Comment by Allison in Atlanta — January 5, 2016 @ 12:14 pm
Fascinating post, Tona. In relation to female empowerment, I very much recommend two documentaries by Laurie Kahn, the film-maker who did the documentary on A Midwife’s Tale. She went on to an amazing film on Tupperware. A must see to understand the broader phenomenon you are writing about! She has just launched “Love Between the Covers,” a feature-length documentary on the romance novel industry. In keeping with the theme, there are ways of “crowd-sourcing” a screening in theaters. Fascinating example of female entrepreneurship. No Mormon content in either of these, but they put the recurring fads in our culture in a broader perspective–and of course lots of Mormons were/are involved in both enterprises.
Thanks for this delightful essay!
Laurel
Comment by Laurel Ulrich — January 9, 2016 @ 3:06 am
Glad you enjoyed it, Laurel! We had Laurie Kahn as a campus guest a few years ago for a screening of her Tupperware film and I got to be a discussant, she is terrific. Agreed: the cultural aspects of women-to-women sales and the organizational structures of women-founded franchise businesses are fascinating, more research needed here for sure. Thanks for your comment & as always, your championing of the extraordinary we can find in ordinary and often-overlooked women’s experiences (no matter which century).

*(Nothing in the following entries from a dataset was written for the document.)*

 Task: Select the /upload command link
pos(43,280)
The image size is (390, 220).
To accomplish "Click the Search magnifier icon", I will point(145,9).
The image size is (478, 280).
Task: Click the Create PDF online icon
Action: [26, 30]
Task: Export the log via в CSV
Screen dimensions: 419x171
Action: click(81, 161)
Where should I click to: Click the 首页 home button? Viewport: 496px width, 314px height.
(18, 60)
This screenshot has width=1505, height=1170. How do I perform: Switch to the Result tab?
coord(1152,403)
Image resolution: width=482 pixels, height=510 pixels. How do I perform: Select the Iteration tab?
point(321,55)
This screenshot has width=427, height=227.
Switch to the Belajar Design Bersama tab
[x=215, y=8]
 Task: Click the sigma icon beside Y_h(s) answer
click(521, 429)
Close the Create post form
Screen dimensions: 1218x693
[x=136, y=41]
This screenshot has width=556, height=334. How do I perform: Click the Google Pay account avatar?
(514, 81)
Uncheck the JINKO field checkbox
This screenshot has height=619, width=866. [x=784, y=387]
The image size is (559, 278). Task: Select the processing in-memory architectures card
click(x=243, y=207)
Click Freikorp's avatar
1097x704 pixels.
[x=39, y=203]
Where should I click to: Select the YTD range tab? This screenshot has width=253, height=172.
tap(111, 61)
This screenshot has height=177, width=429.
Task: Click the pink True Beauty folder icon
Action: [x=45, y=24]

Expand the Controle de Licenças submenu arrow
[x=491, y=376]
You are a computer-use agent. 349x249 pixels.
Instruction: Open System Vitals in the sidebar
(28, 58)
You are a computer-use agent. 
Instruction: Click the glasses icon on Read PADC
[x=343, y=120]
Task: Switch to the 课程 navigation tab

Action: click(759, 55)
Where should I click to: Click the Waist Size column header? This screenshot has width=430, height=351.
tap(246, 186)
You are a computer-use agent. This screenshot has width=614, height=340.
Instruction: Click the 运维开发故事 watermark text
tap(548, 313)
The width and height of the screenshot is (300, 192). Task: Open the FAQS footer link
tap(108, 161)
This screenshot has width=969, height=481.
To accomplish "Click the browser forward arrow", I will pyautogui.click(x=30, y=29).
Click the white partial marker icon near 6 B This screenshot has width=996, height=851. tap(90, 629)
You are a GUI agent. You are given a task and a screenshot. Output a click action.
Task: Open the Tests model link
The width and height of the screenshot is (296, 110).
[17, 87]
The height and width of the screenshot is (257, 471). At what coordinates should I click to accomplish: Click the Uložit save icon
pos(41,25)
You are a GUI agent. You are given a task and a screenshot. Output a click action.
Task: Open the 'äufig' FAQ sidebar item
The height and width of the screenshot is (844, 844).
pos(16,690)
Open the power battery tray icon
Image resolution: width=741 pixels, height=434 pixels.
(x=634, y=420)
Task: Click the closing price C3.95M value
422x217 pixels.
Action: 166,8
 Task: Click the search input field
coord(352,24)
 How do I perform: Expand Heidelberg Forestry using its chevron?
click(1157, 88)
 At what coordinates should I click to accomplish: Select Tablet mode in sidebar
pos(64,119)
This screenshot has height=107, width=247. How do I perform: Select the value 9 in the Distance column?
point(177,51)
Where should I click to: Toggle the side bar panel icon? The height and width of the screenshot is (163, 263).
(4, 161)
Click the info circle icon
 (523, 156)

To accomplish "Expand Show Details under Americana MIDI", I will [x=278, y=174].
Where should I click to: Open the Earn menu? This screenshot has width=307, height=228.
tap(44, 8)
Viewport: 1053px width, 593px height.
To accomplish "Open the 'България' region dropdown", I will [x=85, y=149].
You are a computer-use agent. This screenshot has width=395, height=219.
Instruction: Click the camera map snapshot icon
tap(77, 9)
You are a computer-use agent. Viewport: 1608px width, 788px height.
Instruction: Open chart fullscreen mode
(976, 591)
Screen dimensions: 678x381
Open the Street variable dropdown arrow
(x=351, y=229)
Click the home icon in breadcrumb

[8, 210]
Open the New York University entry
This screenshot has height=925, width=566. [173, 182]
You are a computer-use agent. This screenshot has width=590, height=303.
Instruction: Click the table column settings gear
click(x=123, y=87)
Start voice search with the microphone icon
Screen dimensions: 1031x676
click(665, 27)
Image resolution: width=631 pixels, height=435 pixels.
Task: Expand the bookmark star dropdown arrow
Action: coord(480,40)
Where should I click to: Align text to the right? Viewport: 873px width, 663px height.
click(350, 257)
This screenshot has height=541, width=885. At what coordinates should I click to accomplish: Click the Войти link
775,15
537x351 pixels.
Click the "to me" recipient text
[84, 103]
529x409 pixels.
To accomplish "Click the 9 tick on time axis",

Comment by Tona H — January 9, 2016 @ 11:19 am
What a gem indeed! I love your analysis as well. Also, for what it’s worth, I vividly recall a Homemaking event circa 1995 when I was a girl tagging along with my mom, and we had some “color consultant” tell us our colors. I also distinctly recall she said my signature color was yellow and I thought that was bogus because yellow doesn’t look good on me.
Comment by Holly — January 10, 2016 @ 2:32 pm
Bookmarked this forever ago and finally caught up. Really fun post.